In the first part of this book, Ingram examines the patrician outlook that drove the development of a unique system of private hunting and fishing leases that partially emulated aristocratic estates in Scotland. Interestingly, Ingram reveals that Quebec’s elite patricians did not seek to establish an exclusive monopoly over fish and wildlife resources solely for the purposes of sport. Instead, their outlook on wildlife incorporated a desire to improve environmental conditions so as to foster wildlife for a range of uses, including subsistence. They were also relatively sensitive to continued Aboriginal use of wild animals. Conservation under this model would be achieved through the private interests and leadership of Quebec’s anglophone elite. In the 1840s, prominent British and British American elites organized local conservation societies and associations in Montreal and Quebec that then lobbied the colonial legislature to establish leasing privileges to promote the conservation of fish and other wildlife resources. The subsequent leasehold system resulted in a series of private estates held by some of the most politically powerful elites in Quebec, including an exclusive lease reserved for Canada’s governors general.
Hunting and consuming wildlife then was a long-standing tradition and vital element of household economies in Quebec. The consolidation of prior hunting and fishing regulations in the 1858 Lower Canada Game Act embodied the values (and anxieties) of Quebec’s elite patricians who sought to exert their social status to oversee the protection and improvement of these important wildlife resources.

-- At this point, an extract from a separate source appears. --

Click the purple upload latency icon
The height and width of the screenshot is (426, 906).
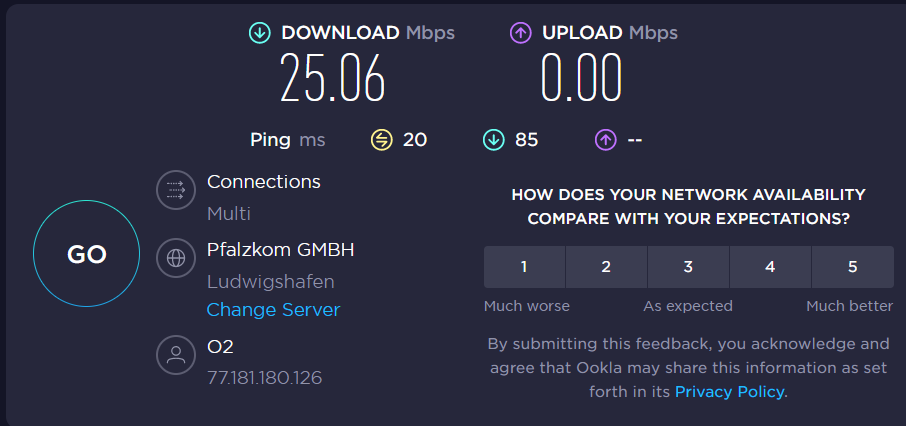pos(606,139)
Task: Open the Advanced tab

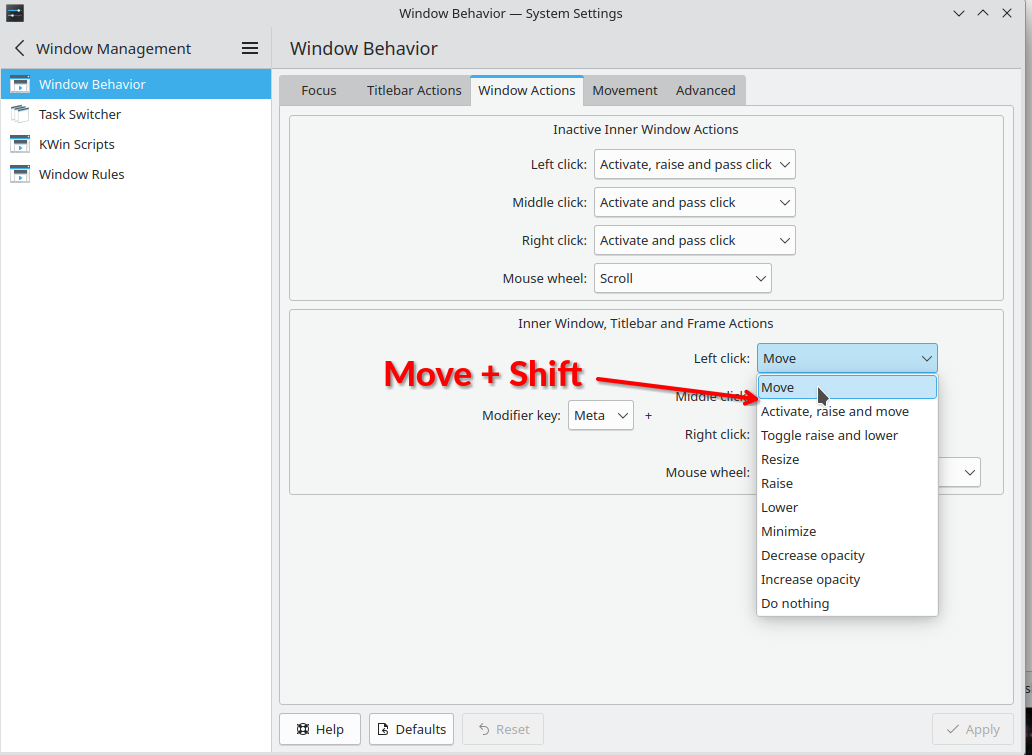Action: click(x=705, y=90)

Beginning with the regulation of salmon fishing in the 1850s, the colonial government established a system of leasehold tenure on several rivers throughout Quebec. The government sold these “estate-like private holdings” to elite members of the colony’s capitalist classes on the condition that they uphold and enforce Quebec’s fish and wildlife conservation rules (p. 62). This system required leaseholders to hire fish and game wardens, construct infrastructure to support surveillance, and bring charges against any violators of conservation laws. According to Ingram, this “public-private partnership” would be the model of conservation policy in Quebec until the 1970s.
While the model fit with many of the goals and objectives of Quebec’s mid-nineteenth-century elite patricians, it was not an effective means of enforcing conservation law. Ingram ably demonstrates the pervasive resistance to conservation law in Quebec throughout the period from the 1850s to the 1880s. Wildlife resources remained central to household economies and the leasehold system simply could not offer anything close to omnipresent surveillance. Conservation law may have attempted to marginalize previously legitimate uses of wildlife in Quebec, but the limits of enforcement meant that hunting and fishing continued to be part of everyday self-provisioning practices among ordinary rural people in the province.

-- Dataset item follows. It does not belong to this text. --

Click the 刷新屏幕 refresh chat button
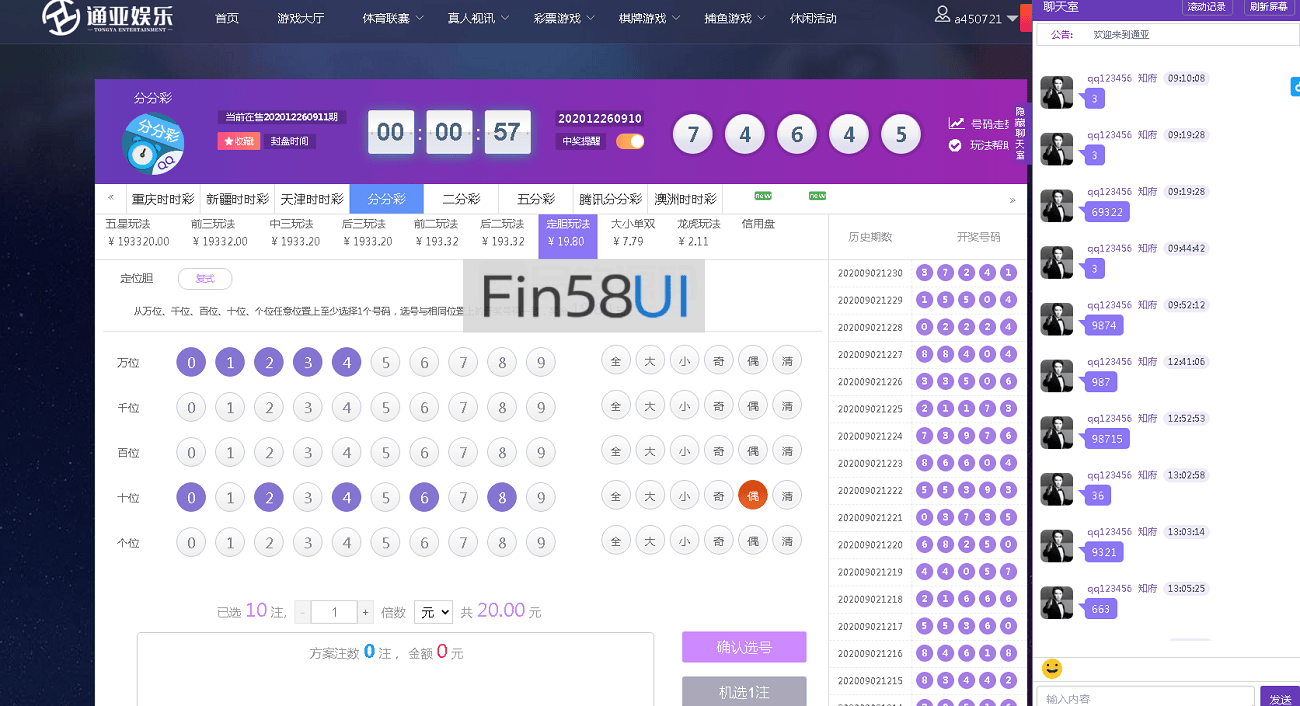This screenshot has height=706, width=1300. pyautogui.click(x=1267, y=7)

This second period of conservation policy in Quebec similarly led to conflict with rural inhabitants and Aboriginal people who continued to utilize wildlife for commercial and subsistence purposes. However, the middle-class urban sportsmen of this period were less inclined to be sympathetic toward such uses of wildlife. Ingram also identifies another disaffected faction in the wildlife debate, ordinary sportsmen who were excluded from the elite clubs and associations that held most of the private leases. They found sympathy among their compatriots outside of Quebec who viewed the private leasehold system as undemocratic and elitist. As jurisdictions outside of Quebec developed public wildlife reserves, national parks, and regional parks, the province eventually found itself isolated in the continental conservation movement of the late nineteenth and early twentieth centuries. Quebec was set apart and would remain so for most of the twentieth century until the Parti Quebecois, a nationalist separatist government, eliminated the leasehold system in 1977.